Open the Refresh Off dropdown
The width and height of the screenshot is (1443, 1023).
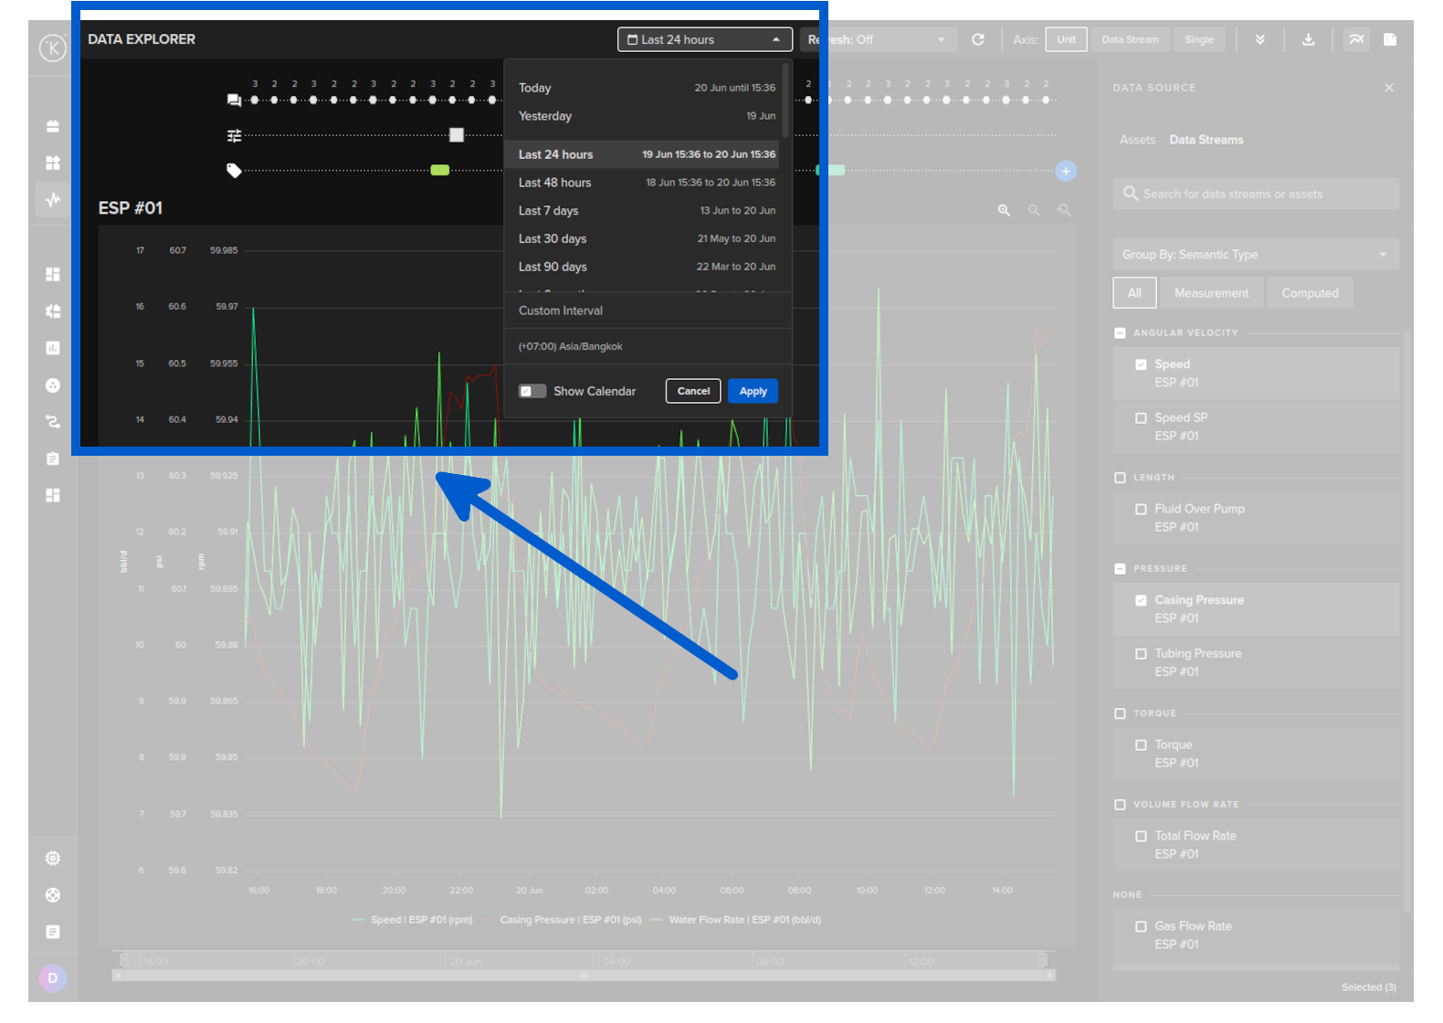tap(879, 39)
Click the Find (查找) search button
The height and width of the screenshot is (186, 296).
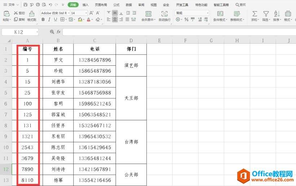(240, 5)
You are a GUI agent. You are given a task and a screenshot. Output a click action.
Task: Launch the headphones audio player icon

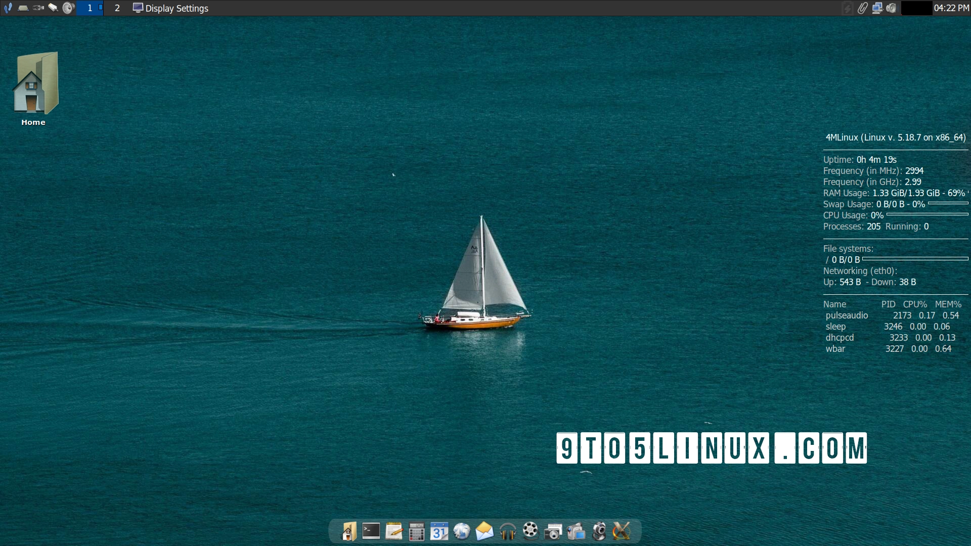tap(508, 531)
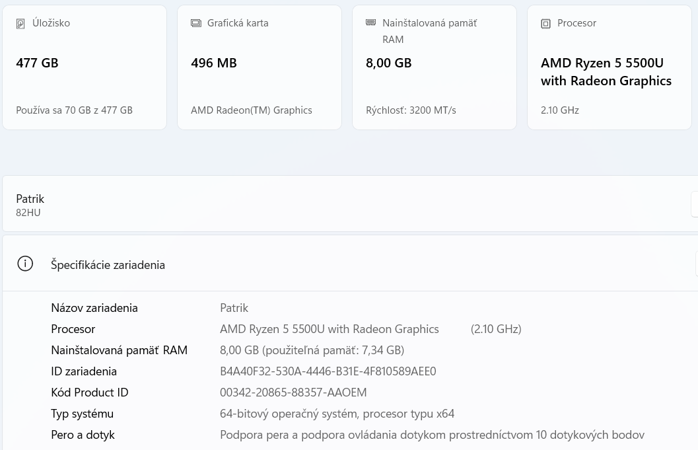Select the device name Patrik
Viewport: 698px width, 450px height.
tap(30, 198)
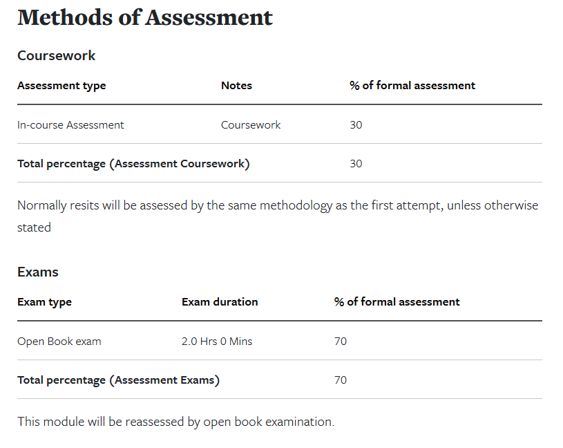Click the Notes column header

(236, 86)
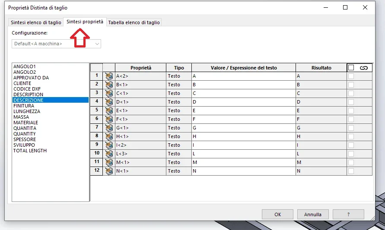Open the Configurazione dropdown
The width and height of the screenshot is (385, 230).
pyautogui.click(x=56, y=44)
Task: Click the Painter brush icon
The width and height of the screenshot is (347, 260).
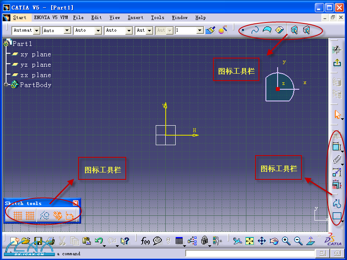Action: (x=211, y=30)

----------

WHAT IS BEING ASKED >> Format every line of the rows above as a JSON list of strings, one string per line, skipping blank lines and leaving out the pictures.

ANSWER TO THIS TASK >>
[
  "Open the Refresh Off dropdown",
  "The width and height of the screenshot is (1443, 1023).",
  "tap(879, 39)",
  "Click the Find (查找) search button",
  "The height and width of the screenshot is (186, 296).",
  "(240, 5)",
  "You are a GUI agent. You are given a task and a screenshot. Output a click action.",
  "Task: Launch the headphones audio player icon",
  "tap(508, 531)",
  "Select the device name Patrik",
  "Viewport: 698px width, 450px height.",
  "tap(30, 198)",
  "Click the Notes column header",
  "(236, 86)",
  "Open the Configurazione dropdown",
  "The width and height of the screenshot is (385, 230).",
  "pyautogui.click(x=56, y=44)",
  "Task: Click the Painter brush icon",
  "The width and height of the screenshot is (347, 260).",
  "Action: (x=211, y=30)"
]